On 8 and 9 September 2025 the Centre for Human Rights, Faculty of Law, University of Pretoria (the Centre) and the Initiatives for Peace and Human Rights (iPeace) hosted a hybrid judicial colloquium on a gender-sensitive approach to realising sexual and reproductive health rights (SRHR) in Africa in Kigali, Rwanda.
The full realisation of the right to health, including SRHR, for women and the girl-child in Africa is protected under the African Union human rights legal framework (AU human rights instruments). The African Charter on Human and Peoples’ Rights, the Protocol to the African Charter on Human and Peoples’ Rights on the Rights of Women in Africa and the African Charter on the Rights and Welfare of the Child provide for the treaty normative frameworks. While these instruments enjoy wide ratification on the continent, and significant domestication at a national level, access to SRHR services across East Africa remains uneven and inadequate. This is more so in the case of vulnerable and marginalised women such as older women, women with disabilities, migrant women, refugee women and women in conflict and humanitarian settings and sexual and gender minorities.
As part of a SIDA funded project, the Centre and iPeace convened a judicial colloquium seeking to influence the interpretation of SRHR, women’s rights norms, and the rights of the girl-child at the national levels through progressive national and regional jurisprudence. The development of progressive judicial pronouncements on SRHR on the continent will increase the probability that the substance of SRHR, as set out in AU human rights instruments, is clearly understood and implemented at a national level for the benefit of all women and girls.
To increase the likelihood of the adjudication of impactful cases enforcing SRHR at the national level, the colloquium brought together judicial officers from different East and Southern African states with a variety of roles in the judicial and litigation processes. This included, judicial officers who adjudicate cases at a national level, members of the advocates profession and civil society organisations that undertake strategic litigation on SRHR matters at a national and regional level. Members of the judiciary present included officials from Democratic Republic of Congo, Uganda, Tanzania, Malawi, Zimbabwe and Tanzania.
The sessions covered the theoretical basis for the protection of SRHR on the continent, with particular focus on the rights of vulnerable and marginalised groups as well as in-depth analysis of existing jurisprudence on the continent on SRHR. In addition to exploring the areas for potential judicial clarification of existing norms, the sessions delved into discussions on the challenges and opportunities for strategic litigation on SRHR. Candid discussions took place between present officials of the courts as adjudicators of legal petitions and legal practitioners who litigate matters before the courts on behalf of victims of human right violations. Areas identified as in need of attention to increase the quality and quantity of matter on SRHR before the national courts included: addressing procedural hurdles to access to judicial bodies at a national and regional level, capacity strengthening of judicial officers on international law frameworks and impactful strategic litigation, strengthening collaboration and institutional cooperation within the justice systems to ensure adequate enforcement of positive judicial pronouncements on SRHR.

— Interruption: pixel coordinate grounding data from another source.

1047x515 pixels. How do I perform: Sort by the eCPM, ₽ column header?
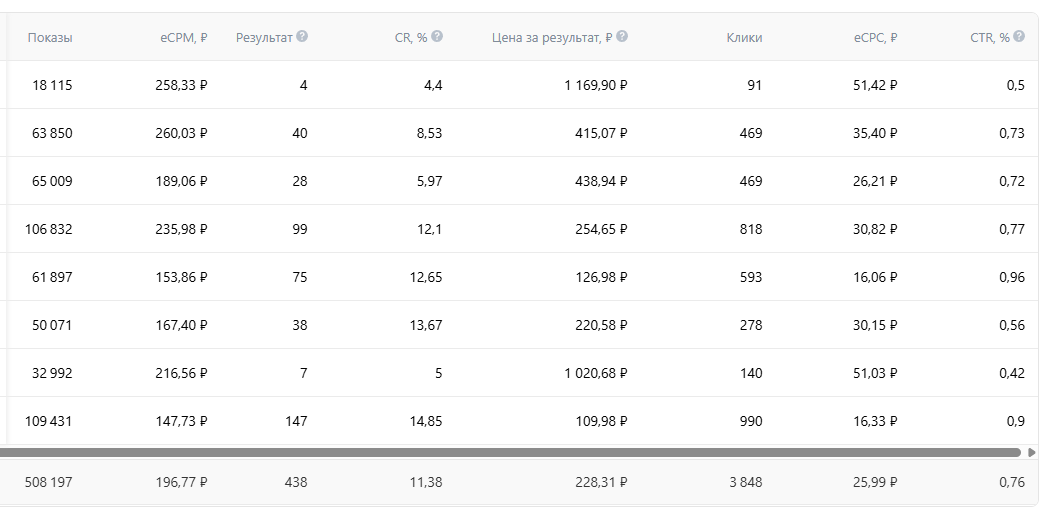pyautogui.click(x=183, y=38)
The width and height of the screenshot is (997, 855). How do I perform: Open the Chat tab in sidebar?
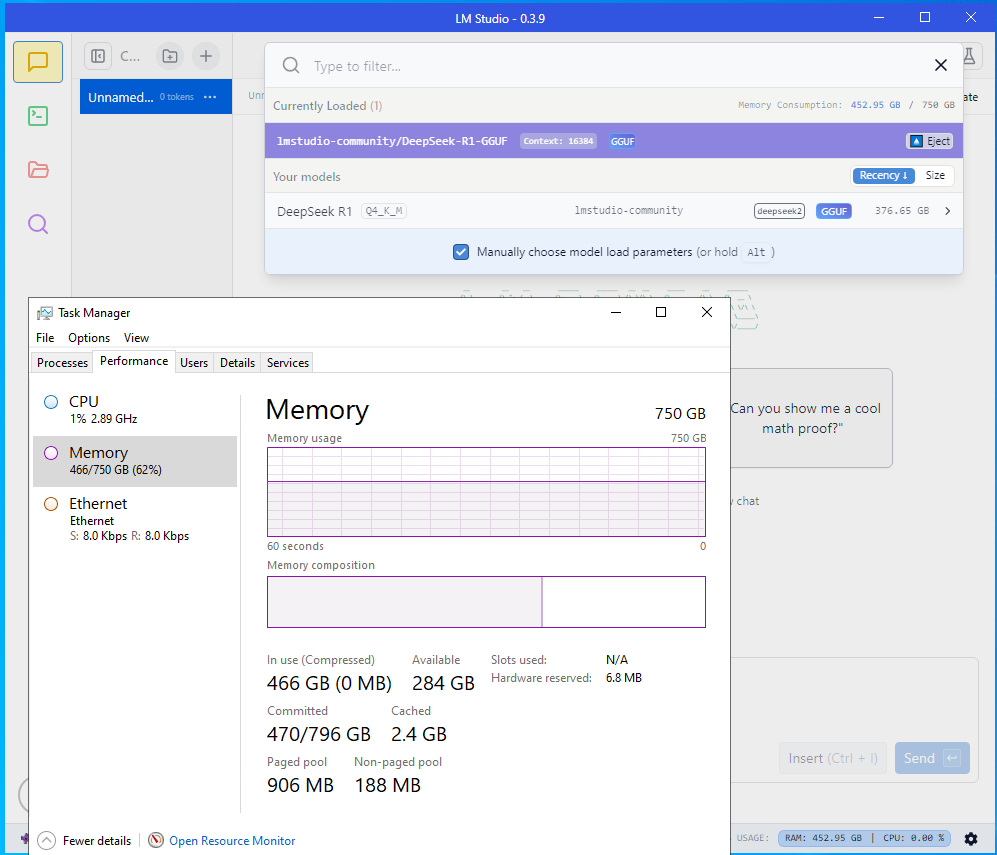pyautogui.click(x=38, y=62)
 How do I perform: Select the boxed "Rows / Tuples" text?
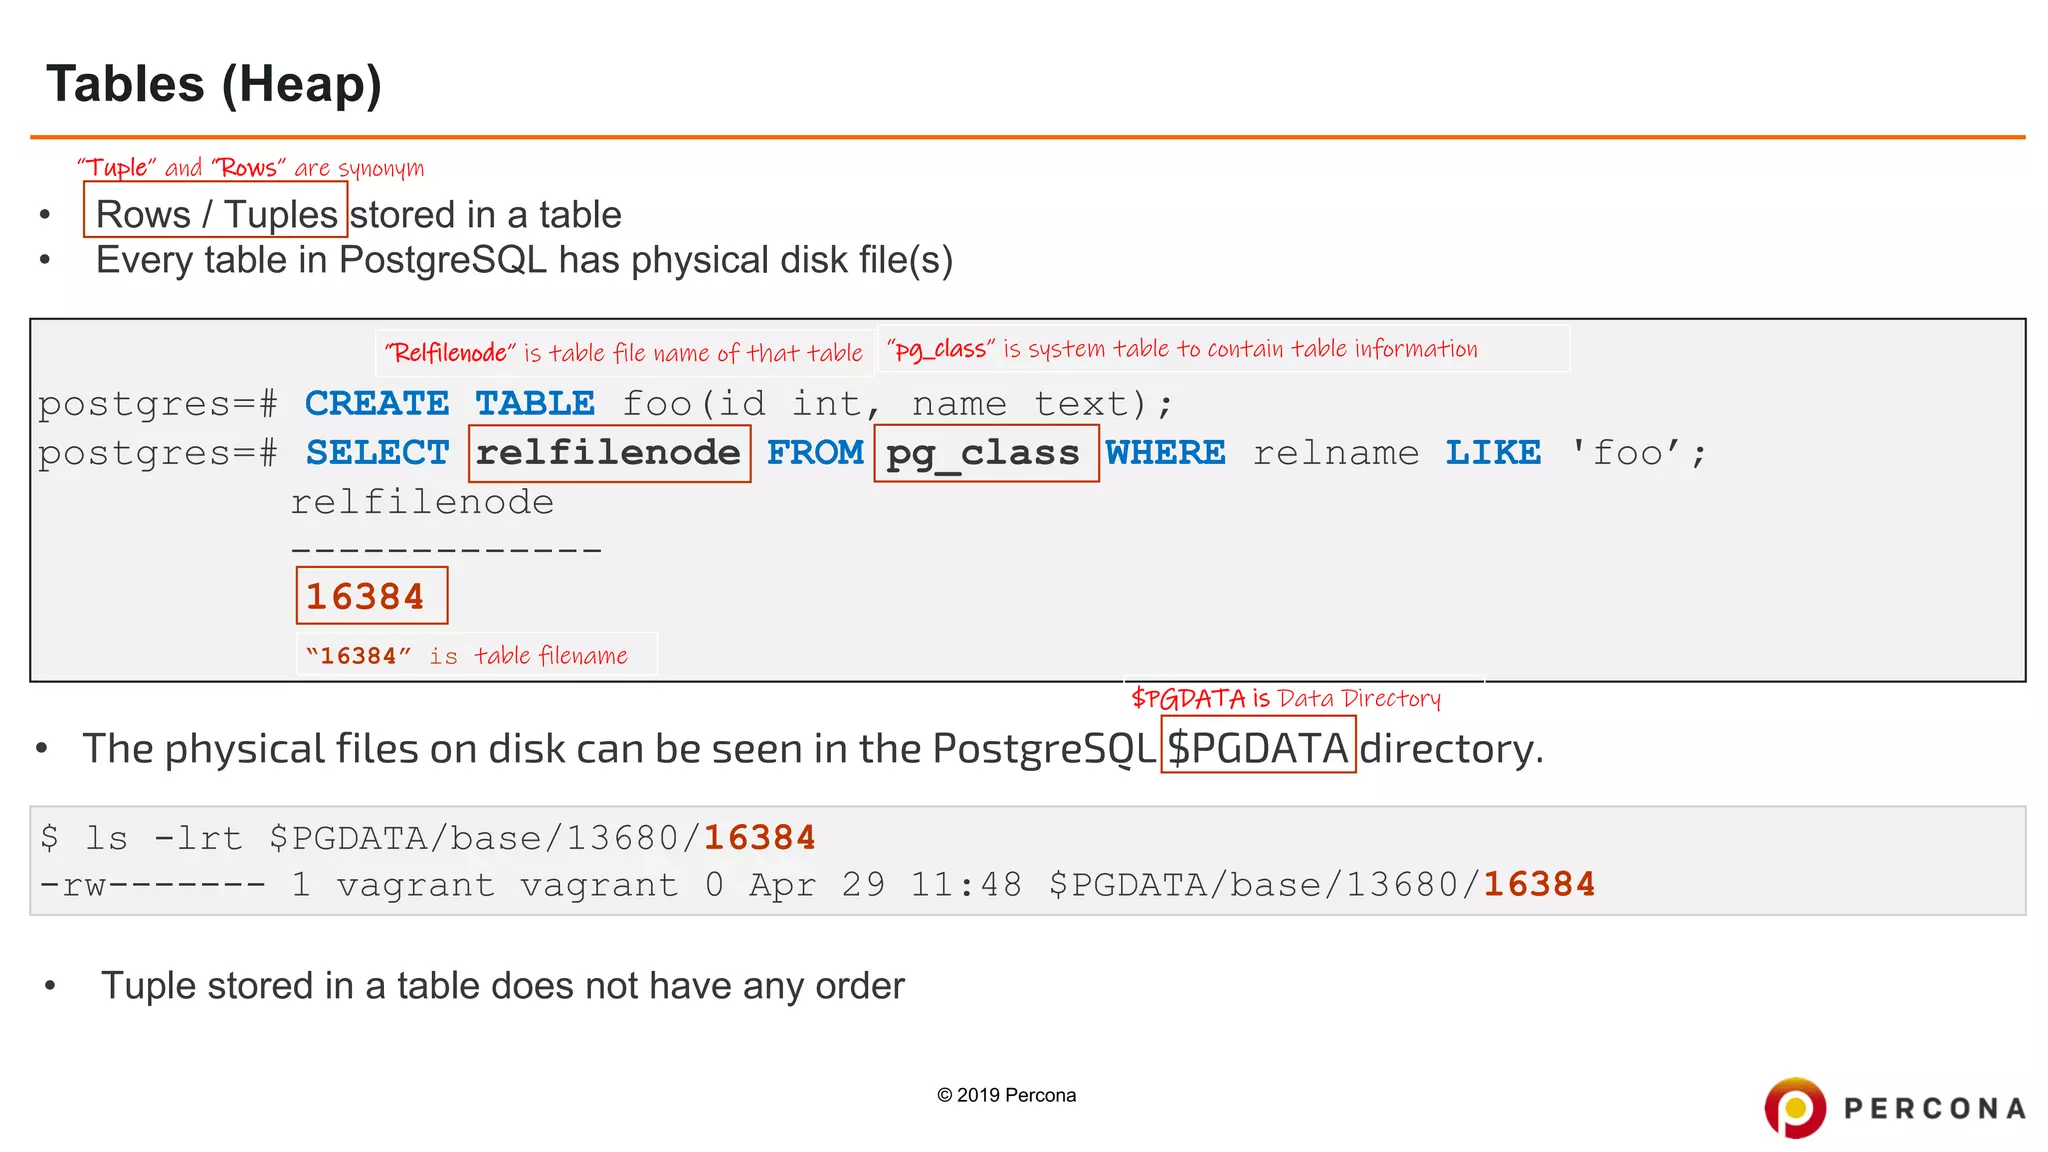coord(216,214)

The perceived ‘contentious’ nature of SRHR claims was also discussed at the convening. Practitioners discussed the extent to which certain cases are unpopular for legal practitioners as they attract negative public attention and are perceived to be contrary to the accepted public morals. Suggestions to address this, beyond advocacy aimed at shifting social norms on gender and SRHR, were founded on the collective consideration by participants that much as social norms are capable of changing, so is the law. Further, that progressive interpretations of the law or challenging the validity of regressive law altogether can be a tool for changing social norms. It was discussed that legal practitioners should be capacitated to identify cases on SRHR that have the potential to change regressive laws that violate rights broadly, and SRHR in particular, and in this way change the social norms regulated to the law. Through peer learning, sharing of national case studies and with reference to existing jurisprudence, potential areas for law reform through litigation and judicial interpretation were identified.
To this end the convening achieved the objectives of sensitising judicial officers on SRHR principles required for a gender-sensitive approach to the application of the AU human rights instruments relating to SRHR and facilitated cross-learning between judicial officers and legal practitioners from the East and Southern African region.